_INSTRUCTION 1_.
In the listing, retype the lines verbatim, beginning at the line that contains "The width and" and stopping after the line that contains "[x=723, y=235]".

_EXTRACT TO READ_.
Follow Me | Friend MeI've been absent.
Absent from all that is sane.
I'm leaving my job on the 20th of this month after 2 1/2 years.
My mind has been elsewhere. Definitely not anywhere near here.
Things are looking up/down/sideways -- it's all a blur.
I'm able to hold it together.
Put it into words. Pictures. Gestures.
I've been moving along with the pace of a snail yet everything is rushing by me.
Fast. Faster. Fastest.
I don't feel wanted/needed there anymore. I feel like I've outstayed my welcome - and though they need me [and boy do they need me] I have decided that it's now my time to part ways.
I've given my life to this place and I've gotten nothing back..except for the few best friends that I'll hold close - so very tight.
On the other side, I've never been happier.
My marriage is seeing highs it hasn't seen in a very long time.
Don't get me wrong. I've always loved my husband with love that could shake the heavens - I have always wanted the best for him - for me - for us. We've just been stretched to our limits with stress from me and my job for too long. It's time for a happier me.
That time is now.

_GIVEN INFORMATION_.
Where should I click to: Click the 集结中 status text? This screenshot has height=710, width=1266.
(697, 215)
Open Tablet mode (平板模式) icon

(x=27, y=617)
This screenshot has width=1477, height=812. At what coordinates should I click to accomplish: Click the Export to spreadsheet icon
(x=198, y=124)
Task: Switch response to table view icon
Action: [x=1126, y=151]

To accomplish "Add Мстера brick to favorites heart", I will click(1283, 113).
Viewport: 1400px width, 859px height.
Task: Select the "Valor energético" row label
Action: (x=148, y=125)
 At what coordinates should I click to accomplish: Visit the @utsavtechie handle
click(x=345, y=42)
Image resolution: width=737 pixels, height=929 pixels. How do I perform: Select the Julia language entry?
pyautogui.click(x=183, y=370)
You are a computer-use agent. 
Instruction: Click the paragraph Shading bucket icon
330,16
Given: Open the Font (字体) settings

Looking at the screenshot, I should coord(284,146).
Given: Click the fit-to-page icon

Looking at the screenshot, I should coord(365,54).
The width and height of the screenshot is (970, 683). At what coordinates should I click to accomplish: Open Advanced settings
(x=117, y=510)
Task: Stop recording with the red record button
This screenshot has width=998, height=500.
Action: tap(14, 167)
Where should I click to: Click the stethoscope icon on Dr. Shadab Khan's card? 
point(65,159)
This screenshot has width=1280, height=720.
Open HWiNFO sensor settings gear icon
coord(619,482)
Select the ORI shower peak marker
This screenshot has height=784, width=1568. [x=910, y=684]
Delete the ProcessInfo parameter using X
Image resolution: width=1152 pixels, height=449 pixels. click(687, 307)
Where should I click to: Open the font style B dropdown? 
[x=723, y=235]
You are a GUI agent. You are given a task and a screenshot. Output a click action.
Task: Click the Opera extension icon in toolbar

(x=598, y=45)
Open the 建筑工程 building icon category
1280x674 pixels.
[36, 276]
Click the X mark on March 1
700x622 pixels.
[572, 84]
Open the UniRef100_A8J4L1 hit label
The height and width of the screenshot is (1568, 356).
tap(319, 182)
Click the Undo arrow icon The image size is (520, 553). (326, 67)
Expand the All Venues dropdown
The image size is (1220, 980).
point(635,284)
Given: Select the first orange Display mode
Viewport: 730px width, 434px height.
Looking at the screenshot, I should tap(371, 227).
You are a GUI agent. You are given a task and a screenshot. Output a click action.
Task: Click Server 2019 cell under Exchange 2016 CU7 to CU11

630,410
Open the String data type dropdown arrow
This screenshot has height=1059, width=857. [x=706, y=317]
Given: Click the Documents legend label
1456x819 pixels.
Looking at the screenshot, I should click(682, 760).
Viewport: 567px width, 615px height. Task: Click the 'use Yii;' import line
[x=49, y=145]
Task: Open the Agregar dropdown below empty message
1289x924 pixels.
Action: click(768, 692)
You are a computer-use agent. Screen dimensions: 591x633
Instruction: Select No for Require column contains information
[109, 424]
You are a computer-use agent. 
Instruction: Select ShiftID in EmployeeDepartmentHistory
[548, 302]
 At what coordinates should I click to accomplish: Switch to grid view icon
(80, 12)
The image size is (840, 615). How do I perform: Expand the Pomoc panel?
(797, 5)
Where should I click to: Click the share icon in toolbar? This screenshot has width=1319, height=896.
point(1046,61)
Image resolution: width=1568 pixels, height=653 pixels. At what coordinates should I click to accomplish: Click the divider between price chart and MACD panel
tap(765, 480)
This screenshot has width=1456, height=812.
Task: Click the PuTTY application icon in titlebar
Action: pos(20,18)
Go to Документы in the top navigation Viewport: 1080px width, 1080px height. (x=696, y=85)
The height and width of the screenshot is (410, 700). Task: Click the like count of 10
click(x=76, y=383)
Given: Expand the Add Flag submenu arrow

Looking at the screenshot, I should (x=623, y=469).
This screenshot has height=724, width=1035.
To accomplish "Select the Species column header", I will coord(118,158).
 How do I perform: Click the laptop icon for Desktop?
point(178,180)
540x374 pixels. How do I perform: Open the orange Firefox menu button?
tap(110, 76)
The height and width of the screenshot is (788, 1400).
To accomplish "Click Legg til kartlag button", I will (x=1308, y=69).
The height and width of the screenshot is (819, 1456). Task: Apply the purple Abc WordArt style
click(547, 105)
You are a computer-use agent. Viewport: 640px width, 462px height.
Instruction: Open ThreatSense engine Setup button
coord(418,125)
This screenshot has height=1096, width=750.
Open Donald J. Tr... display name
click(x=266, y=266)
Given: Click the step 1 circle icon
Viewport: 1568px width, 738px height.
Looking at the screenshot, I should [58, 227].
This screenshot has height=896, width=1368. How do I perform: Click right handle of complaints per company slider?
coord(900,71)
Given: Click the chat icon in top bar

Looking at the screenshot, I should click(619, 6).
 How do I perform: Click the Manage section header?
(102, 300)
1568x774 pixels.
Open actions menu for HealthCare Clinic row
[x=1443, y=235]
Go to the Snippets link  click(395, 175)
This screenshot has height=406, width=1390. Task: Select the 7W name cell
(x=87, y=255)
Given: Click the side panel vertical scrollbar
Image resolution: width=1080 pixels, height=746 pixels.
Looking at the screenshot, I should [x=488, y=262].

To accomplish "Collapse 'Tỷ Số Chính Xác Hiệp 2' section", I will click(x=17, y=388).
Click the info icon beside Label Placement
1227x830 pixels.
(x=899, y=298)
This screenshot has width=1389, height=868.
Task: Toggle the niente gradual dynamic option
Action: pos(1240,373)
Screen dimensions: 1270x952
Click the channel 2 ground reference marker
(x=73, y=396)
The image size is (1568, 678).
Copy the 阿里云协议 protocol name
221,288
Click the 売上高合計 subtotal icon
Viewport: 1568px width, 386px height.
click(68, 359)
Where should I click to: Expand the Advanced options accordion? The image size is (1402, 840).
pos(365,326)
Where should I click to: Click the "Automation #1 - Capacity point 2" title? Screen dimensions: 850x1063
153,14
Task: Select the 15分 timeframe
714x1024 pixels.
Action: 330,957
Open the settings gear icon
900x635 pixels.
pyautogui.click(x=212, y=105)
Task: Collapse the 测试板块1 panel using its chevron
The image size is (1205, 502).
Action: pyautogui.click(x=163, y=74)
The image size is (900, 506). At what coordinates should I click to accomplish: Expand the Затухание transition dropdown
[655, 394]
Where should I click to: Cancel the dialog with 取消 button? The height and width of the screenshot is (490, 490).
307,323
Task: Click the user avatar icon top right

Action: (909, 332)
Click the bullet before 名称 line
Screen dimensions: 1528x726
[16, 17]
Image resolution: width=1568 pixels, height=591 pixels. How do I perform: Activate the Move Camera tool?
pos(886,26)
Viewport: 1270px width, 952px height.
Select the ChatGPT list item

_INSTRUCTION 2_.
In the post about leaving a job, list every direction in which the writer says things are looking.

_WORKED ANSWER 1_.
The width and height of the screenshot is (970, 683). At what coordinates should I click to accomplish: Open Advanced settings
(x=117, y=510)
Task: Stop recording with the red record button
This screenshot has width=998, height=500.
Action: tap(14, 167)
Where should I click to: Click the stethoscope icon on Dr. Shadab Khan's card? 
point(65,159)
This screenshot has width=1280, height=720.
Open HWiNFO sensor settings gear icon
coord(619,482)
Select the ORI shower peak marker
This screenshot has height=784, width=1568. [x=910, y=684]
Delete the ProcessInfo parameter using X
Image resolution: width=1152 pixels, height=449 pixels. click(687, 307)
Where should I click to: Open the font style B dropdown? 
[x=723, y=235]

_WORKED ANSWER 2_.
up
down
sideways